- PASSAGE GIVEN:
For 1-sided z-test where $H_0: \mu \le \mu_0 \\ H_A: \mu >0$
The power is:
$$
\begin{aligned}
\pi(\mu) &= P(\bar{y} > \mu_0 + z_{\alpha} \sigma/\sqrt{n}|\mu) \\
&= P(Z = \frac{\bar{y} - \mu}{\sigma / \sqrt{n}} > z_{\alpha} + \frac{\mu_0 - \mu}{\sigma/ \sqrt{n}}|\mu) \\
&= 1 - \Phi(z_{\alpha} + \frac{(\mu_0 - \mu)\sqrt{n}}{\sigma}) \\
&= \Phi(-z_{\alpha}+\frac{(\mu -\mu_0)\sqrt{n}}{\sigma})
\end{aligned}
$$
where $1-\Phi(x) = \Phi(-x)$ since the normal pdf is symmetric
Power is correlated to the difference in $\mu - \mu_0$, sample size n, variance $\sigma^2$, and the $\alpha$-level of the test (through $z_{\alpha}$)\
Equivalently, power can be increased by making $\alpha$ large, $\sigma^2$ smaller, or n larger.
For 2-sided z-test is:
$$
\pi(\mu) = \Phi(-z_{\alpha/2} + \frac{(\mu_0 - \mu)\sqrt{n}}{\sigma}) + \Phi(-z_{\alpha/2}+\frac{(\mu - \mu_0)\sqrt{n}}{\sigma})
$$
### Sample Size
#### 1-sided Z-test
Example: to show that the mean response $\mu$ under the treatment is higher than the mean response $\mu_0$ without treatment (show that the treatment effect $\delta = \mu -\mu_0$ is large)

- DATASET ROWS:

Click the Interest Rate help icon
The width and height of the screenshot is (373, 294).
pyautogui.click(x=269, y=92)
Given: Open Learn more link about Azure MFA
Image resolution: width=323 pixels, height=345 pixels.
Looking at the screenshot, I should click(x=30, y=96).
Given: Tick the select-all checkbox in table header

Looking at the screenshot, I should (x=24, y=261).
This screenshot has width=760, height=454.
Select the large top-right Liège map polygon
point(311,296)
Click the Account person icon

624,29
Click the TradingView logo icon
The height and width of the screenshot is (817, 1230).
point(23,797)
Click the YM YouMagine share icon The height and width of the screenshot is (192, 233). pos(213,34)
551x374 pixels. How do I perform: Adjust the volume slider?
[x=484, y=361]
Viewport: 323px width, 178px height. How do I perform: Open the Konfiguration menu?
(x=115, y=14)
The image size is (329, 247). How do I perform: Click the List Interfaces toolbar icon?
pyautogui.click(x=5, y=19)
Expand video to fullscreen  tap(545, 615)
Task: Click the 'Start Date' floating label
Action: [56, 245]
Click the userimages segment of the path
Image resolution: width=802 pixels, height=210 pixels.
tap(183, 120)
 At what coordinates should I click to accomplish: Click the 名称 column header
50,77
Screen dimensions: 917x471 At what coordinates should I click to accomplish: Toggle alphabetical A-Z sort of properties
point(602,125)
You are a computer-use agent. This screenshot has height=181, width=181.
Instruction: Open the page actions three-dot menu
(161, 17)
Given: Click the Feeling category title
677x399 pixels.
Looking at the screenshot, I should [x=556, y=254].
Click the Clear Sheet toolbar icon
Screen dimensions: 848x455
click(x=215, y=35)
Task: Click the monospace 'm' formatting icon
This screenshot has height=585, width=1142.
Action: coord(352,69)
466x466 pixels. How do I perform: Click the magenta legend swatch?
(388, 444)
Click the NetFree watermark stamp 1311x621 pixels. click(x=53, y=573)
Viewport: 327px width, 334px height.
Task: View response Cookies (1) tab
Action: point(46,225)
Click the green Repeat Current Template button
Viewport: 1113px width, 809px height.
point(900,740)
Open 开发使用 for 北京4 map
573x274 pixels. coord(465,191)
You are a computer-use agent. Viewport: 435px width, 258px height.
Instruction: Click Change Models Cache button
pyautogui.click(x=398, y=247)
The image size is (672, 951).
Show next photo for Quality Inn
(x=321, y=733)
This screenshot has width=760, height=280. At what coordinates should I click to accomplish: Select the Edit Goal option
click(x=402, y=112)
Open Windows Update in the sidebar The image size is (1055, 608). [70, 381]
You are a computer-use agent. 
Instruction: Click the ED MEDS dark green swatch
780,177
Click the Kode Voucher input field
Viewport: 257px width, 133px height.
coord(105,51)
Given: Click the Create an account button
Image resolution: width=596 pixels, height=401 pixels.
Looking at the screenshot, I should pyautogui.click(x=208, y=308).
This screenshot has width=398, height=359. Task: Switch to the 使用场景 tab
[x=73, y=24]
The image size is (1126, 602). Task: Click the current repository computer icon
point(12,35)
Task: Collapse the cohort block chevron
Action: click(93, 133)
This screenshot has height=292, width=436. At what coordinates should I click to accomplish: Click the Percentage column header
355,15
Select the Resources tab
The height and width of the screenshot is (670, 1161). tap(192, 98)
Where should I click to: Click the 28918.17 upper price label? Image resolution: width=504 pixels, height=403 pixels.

- STATED EXERCISE: In the z-test power notes, what three changes does the text say will increase power?

- FINAL ANSWER: Making α large, σ² smaller, or n larger.